Heating the steel material obtained in the above casting as necessary (if the temperature of the steel slab after casting is in the range of 1220°C or more and 1300°C or less, there is no need for heating), and the surface temperature of the slab is in the range of 1220°C or more and 1300°C or less. Maintaining storage for at least 80 minutes is an important requirement in reducing the number of the MnS particle groups. At the same time, Mn or P segregation is also reduced. If the storage and maintenance temperature is less than 1220°C, the dissolution of MnS at the time of cracking becomes insufficient, and the coarse MnS particles generated during casting remain without sufficiently dissolving, and the MnS particles in subsequent hot rolling and subsequent cold rolling. Since a large number of groups are formed, the delayed fracture characteristics become insufficient. It is preferably 1240°C or higher. The slab heating temperature is set to 1300°C or less, since it is not economically preferable to make the heating temperature excessively high. If the retention time in the slab heating temperature range is less than 80 minutes, the dissolution of MnS at the time of cracking becomes insufficient, and the coarse MnS particles generated during casting remain without sufficient dissolution, followed by hot rolling. Since a large number of the MnS particle groups are formed in cold rolling, delayed fracture characteristics are insufficient. The storage holding time in the slab heating temperature range is 80 minutes or more, preferably 90 minutes or more. The upper limit of the storage holding time is not particularly limited, but it is preferably 120 minutes or less because it becomes a factor of inhibiting productivity when it exceeds 120 minutes.

Reduction amount in the first pass of rough rolling: 10% or more

Since the Mn segregation and P segregation can be reduced by making the reduction in the first pass of rough rolling 10% or more, the delayed fracture characteristics are improved.

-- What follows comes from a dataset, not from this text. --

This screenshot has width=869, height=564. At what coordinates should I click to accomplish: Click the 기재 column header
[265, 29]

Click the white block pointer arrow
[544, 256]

The amount of reduction is preferably 12% or more. When the said reduction amount is less than 10%, the segregation reduction effect falls, and the delayed fracture characteristic becomes inadequate. In addition, the excessive amount of reduction in the first pass is preferably 18% or less because the shape of the steel sheet may be deteriorated.

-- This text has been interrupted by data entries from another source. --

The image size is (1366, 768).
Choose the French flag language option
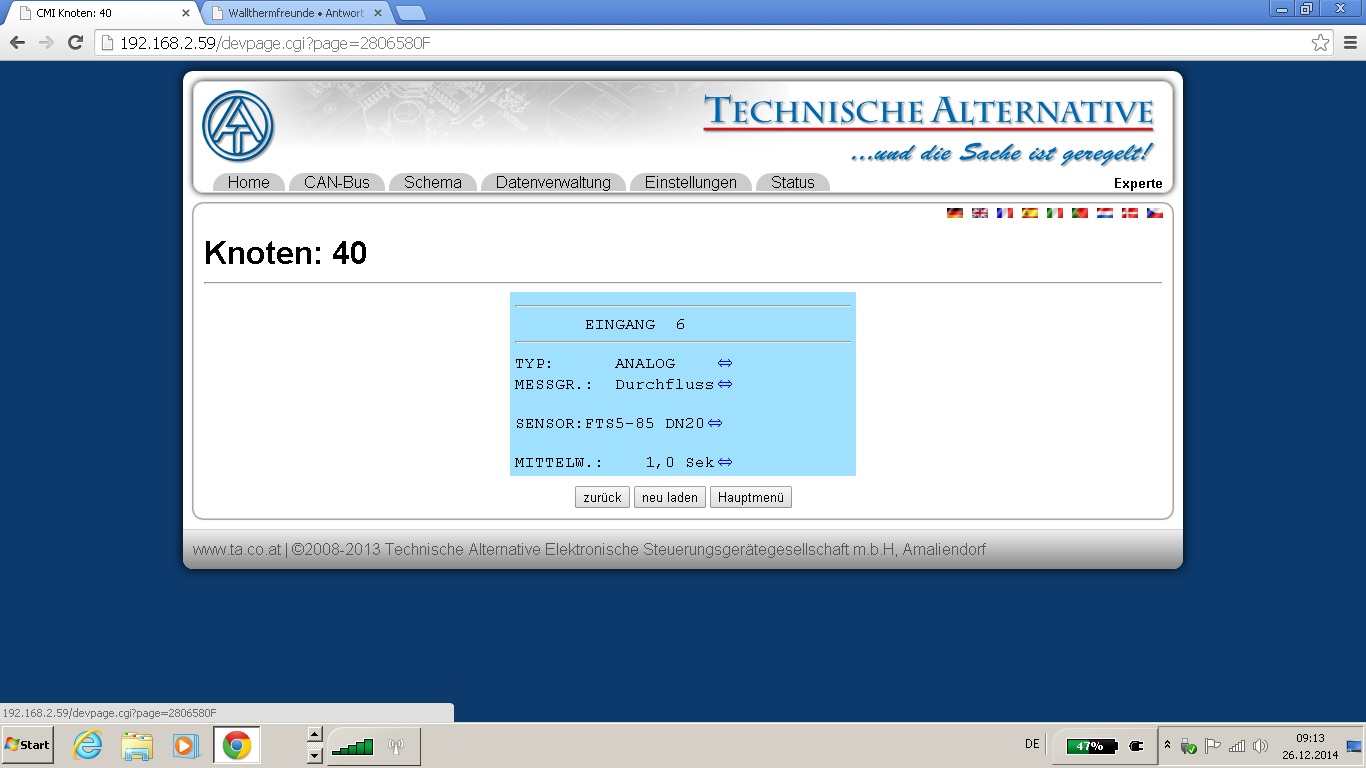tap(1005, 213)
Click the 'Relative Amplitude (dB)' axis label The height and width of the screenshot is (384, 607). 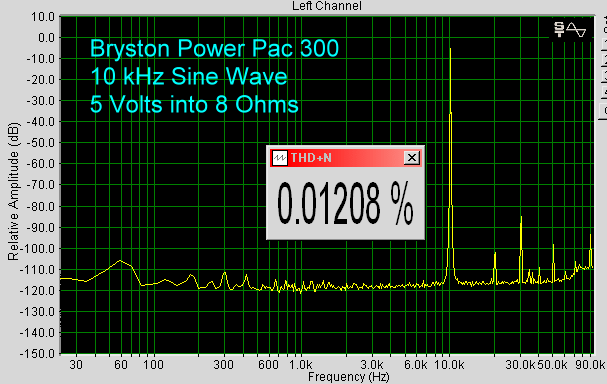13,192
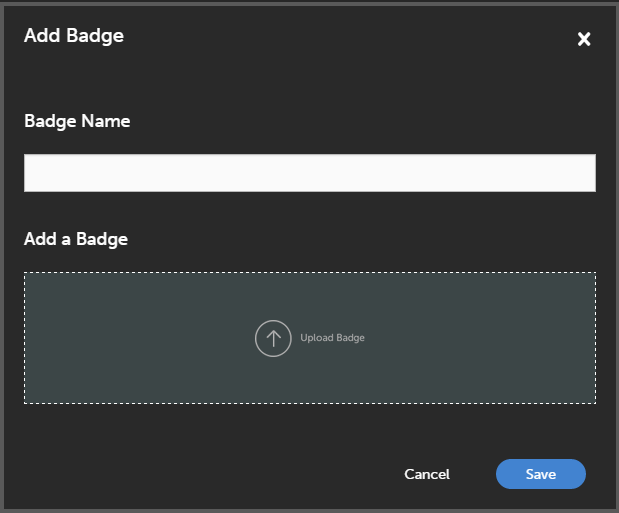The width and height of the screenshot is (619, 513).
Task: Click inside the Badge Name text field
Action: [309, 173]
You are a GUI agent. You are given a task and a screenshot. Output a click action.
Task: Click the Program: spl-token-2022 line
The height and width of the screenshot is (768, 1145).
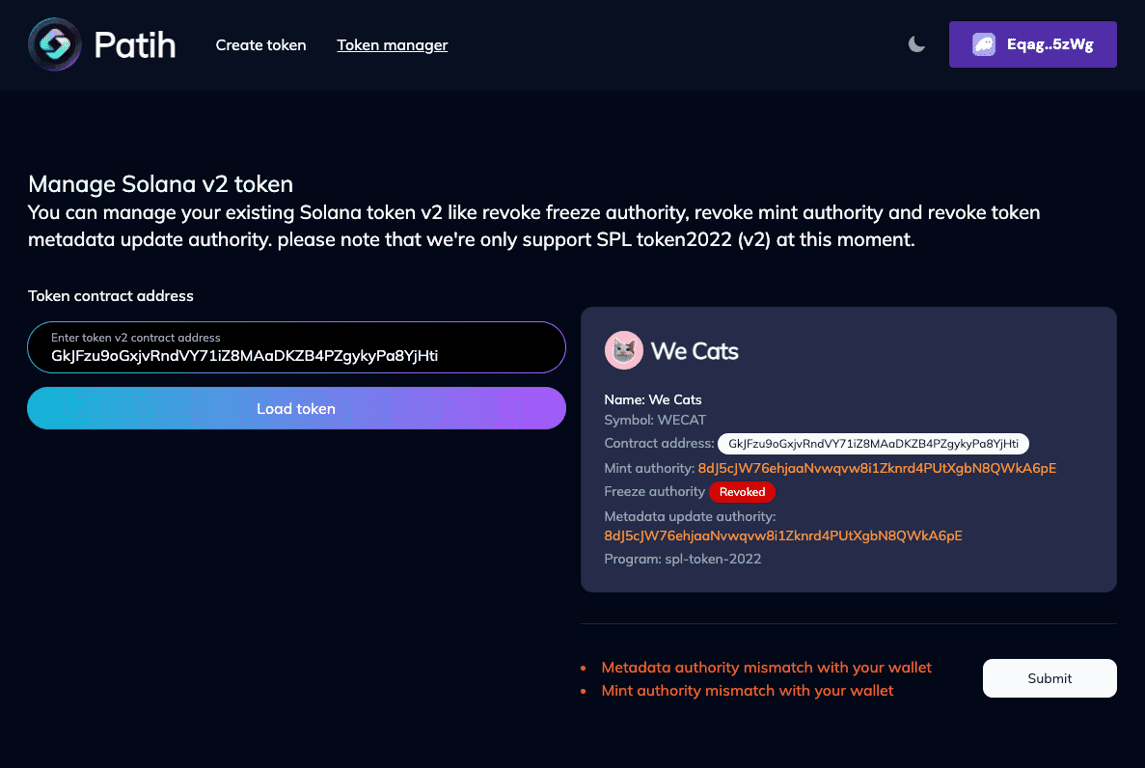682,559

Reduction amount in the first pass of finish rolling: 20% or more

Since Mn segregation and P segregation can be reduced by making the reduction in the first pass of the finish rolling 20% or more, the delayed fracture characteristics are improved. The amount of reduction is preferably 24% or more. When the said reduction amount is less than 20%, the segregation reduction effect falls, and the delayed fracture characteristic becomes inadequate. In addition, from the viewpoint of the plateability during hot rolling, the reduction amount is preferably 35% or less.

Hot finish rolling temperature: Ar ₃ transformation point or higher (suitable condition)

When the hot finish rolling temperature is _{lower than the Ar 3} transformation point, the structure after hot finish rolling becomes a band-shaped elongated grain structure, and the band-shaped whole grain structure remains even after cold rolling annealing, so that sufficient elongation is obtained. There are cases where you don't lose. For this reason, the hot finish rolling temperature is preferably not less than the _{Ar 3 transformation point.} Although a preferable upper limit of the finish rolling temperature is not particularly defined, when it exceeds 1000°C, the structure after hot finish rolling becomes coarse, and the structure after cold rolling annealing remains coarse, so elongation may decrease. Further, in this case, since it stays at a high temperature for a long time after hot finish rolling, the scale thickness becomes thick, the unevenness of the surface after pickling becomes large, resulting in adverse effects on the bendability of the steel sheet after cold rolling annealing. In addition, the Ar ₃ transformation point is defined by the following equation.

Ar ₃ transformation point (℃) =910-310×[%C]-80×[%Mn]-20×[%Cu]-15×[%Cr]-55×[%Ni]-80×[%Mo] +0.35×(t-8)

In the above formula, [% element symbol] means the content (mass%) of each element, and an element not included is set to 0. In addition, t means the steel plate thickness (mm).

Winding temperature: less than 550℃ (suitable conditions)

The coiling temperature is preferably less than 550°C. When the coiling temperature is 550°C or higher, pearlite is generated in the cooling process after winding along the Mn segregation zone, and there is a possibility that a band-shaped structure in which Mn concentration is remarkable in the pearlite region is generated in the subsequent annealing process. From the viewpoint of reducing Mn segregation, it is preferable that the coiling temperature is less than 550°C, and pearlite is suppressed in the cooling process after coiling to form a structure mainly composed of bainite and martensite. From the viewpoint of further reducing pearlite and reducing the degree of Mn segregation during the cooling process, the coiling temperature is more preferably 500°C or less. On the other hand, when the coiling temperature is less than 400°C, there is a possibility that a shape defect of the steel sheet occurs, or the steel sheet is excessively hardened to cause fracture during cold rolling. Therefore, the coiling temperature is preferably 400°C or higher, and more preferably 420°C or higher.

The cold rolling process is a process of cold rolling after pickling the hot-rolled steel sheet obtained in the hot rolling process.

Cold rolling rate: 40% or more (suitable conditions)

If the rolling rate does not meet 40%, since deformation is not uniformly introduced into the steel sheet, unevenness occurs in the progress of recrystallization in the steel sheet, resulting in a non-uniform structure with coarse grains and fine grains. There is a possibility. Therefore, there is a possibility that sufficient elongation cannot be obtained. Therefore, it is preferable to make the cold rolling rate 40% or more. The upper limit is not particularly limited, but when the rolling rate exceeds 80%, 80% or less is preferable because there is a possibility that it may become a factor of inhibiting productivity. The cold rolling rate is more preferably 45 to 70%.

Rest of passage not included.